Secara refleks; Bia, Yuna, serta Ikha menoleh ke arah sumber suara, begitu mendengar pertanyaan itu.

"Biasanya berempat, kan?" Pertanyaan disertai senyum ini, seketika membuat tiga cewek itu terbengong. "Yang satunya mana?"

"Emang yang satunya siapa, sih?" tanya salah satu teman Nando pada cowok di sebelahnya. Ekspresinya dibuat sepolos mungkin. "Kok nggak disebutin, namanya?"

"Nggak perlu disebutin, lagi. Nama orang yang disayang itu cuma sampai di lidah doang. Kalau disebutin, takutnya ntar otak dan hati nggak sinkron. Otak maunya biasa aja, eh nggak tahunya jantung jadi balapan. Maksud hati emang nggak bisa diterka. Maunya memiliki, tapi terhalang oleh ragu nan mengganjal ini. Hohoho. Lo nggak ngerti juga, kan?"

Meski hari kemarin tatapan penjawab nan cengengesan itu bukan tertuju padanya, tetap saja Nando merasa bahwa itu jelas-jelas sindiran untuknya. Dan ia akan berkilah, setiap digoda semacam itu. Sebab, belum memiliki keberanian untuk mengambil tindakan. Dampak bagi pemilik hatinya itu, yang ia pikirkan.

Cowok itu mulai menuruni anak tangga, menuju lantai di bawahnya.

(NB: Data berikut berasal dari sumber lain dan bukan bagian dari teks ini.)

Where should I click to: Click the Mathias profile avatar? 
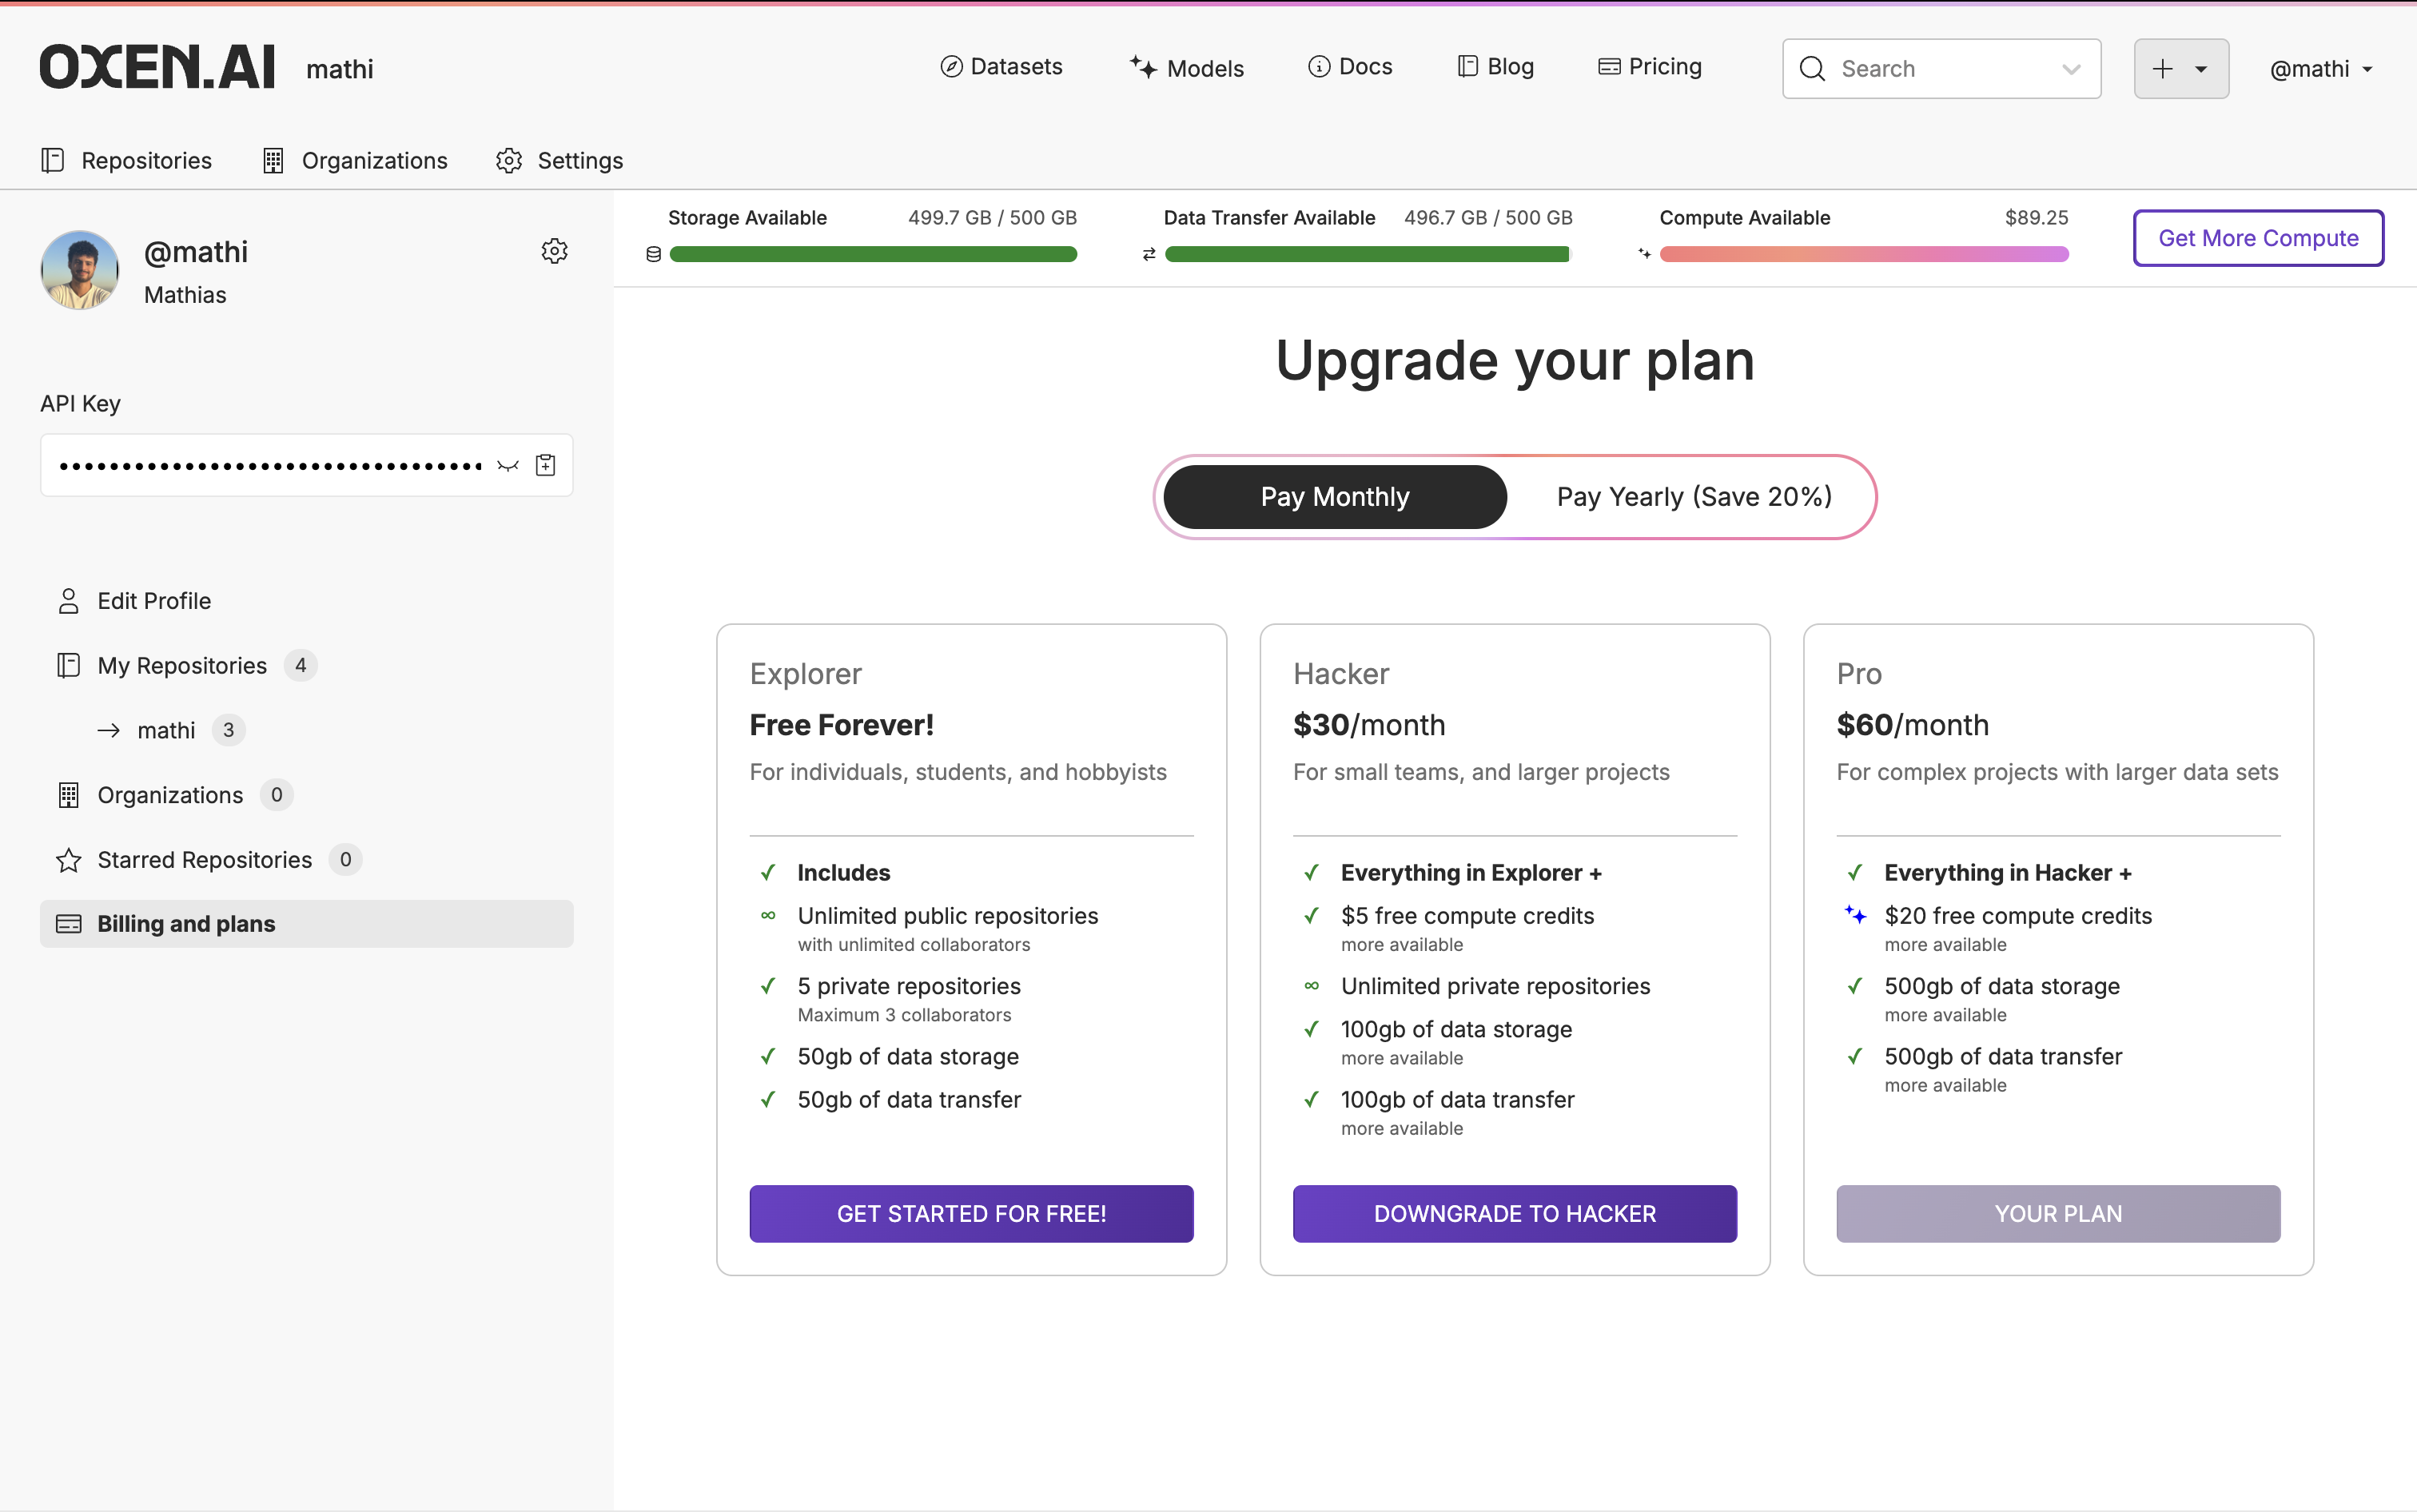(x=80, y=270)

Kalau cinta, ya bilang cinta

Kalau sayang bilang-bilang sayang

Jangan ditunda-tunda

Nanti diambil orang

Kalau cinta, ya bilang cinta

Kalau sayang bilang-bilang sayang

Jangan berpura-pura

Nanti kau kesepian.

Belum juga kakinya menapaki anak tangga terakhir, penggalan lirik sebuah lagu yang sangat familier baginya itu, menggema. Ia paham, juga sudah hafal akan kebiasaan jahil dari para temannya ini. Tanggapannya santai, terkesan mengabaikan.

Sebab, ia ingin hanya dirinya saja yang tahu bahwa hatinya masih meragu. Hanya dirinya saja yang tahu besarnya rasa ingin memiliki itu. Dan hanya dirinya saja yang tahu, seberapa besar keinginannya untuk melindungi dan memastikan keamanan pemilik hatinya. Lebih tepatnya, inilah alasan untuk menutupi rasa takut saat nanti perasaannya tak bersambut.

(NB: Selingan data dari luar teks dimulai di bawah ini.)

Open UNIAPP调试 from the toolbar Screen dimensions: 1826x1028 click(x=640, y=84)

Sampailah ia di kantin yang dituju. Lalu membaur dengan para temannya selepas mengembalikan teropong milik adik angkatannya. Ekor mata cowok itu kini mengamati segerombolan cewek yang sepertinya hendak menuju kantin di blok sebelah.

Perhatiannya kini teralihkan saat seorang teman menepuk bahunya, pelan. Memaksanya untuk membiarkan gerombolan itu menghilang dari pandangan.